Bummer, I'm sorry. I do find that many educators have no idea what IQ scores measure nor the difference btwn levels of giftedness and how rare HG-PG is in their population. I had a similar conversation with the GT coordinator at our neighborhood school re my dd11 when we were considering other options for her late in elementary. She assured me that she had many students like her and didn't seem to understand the difference btwn 99.9th composite IQ vs. 95th percentile in one area on the CogAT: the 95th in one area on the CogAT kids had very similar scores in her estimation.

The other thing we found was that, at least at our neighborhood school, there is a lot of retesting on group ability tests going on and a lot of prep for these tests. B/c the scores on these group tests change a lot when prepping occurs and b/c they also tend to jump around when kids are retested until they hit that magic 95th number, educators often feel that IQ tests, like the group tests, aren't measuring something innately different so much as the kid having been worked with like your principal seemed to infer.

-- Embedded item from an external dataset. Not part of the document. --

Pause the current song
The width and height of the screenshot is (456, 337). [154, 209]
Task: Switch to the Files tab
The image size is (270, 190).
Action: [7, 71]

Ultimately, we've found that with HG+ kid(s), it sometimes isn't a straight road. You may start somewhere and have to change schools later or something else. I try to follow the advice my dd13's GT teacher gave me when we were looking @ her skipping 5th grade: do what's best for her right now. Right then, the grade skip was the right thing and, fortunately, it has turned out to be good long-term as well.

Right now, if the best you're going to get is the classroom teacher differentiating, then you'll have to work with her to find ways to make the differentiation good enough. Later it might be something else. Later the principal might change, the GT program might change, you may wind up working directly with the district GT coordinator for accommodations, who knows.

I hope that this year goes well, though! Good luck.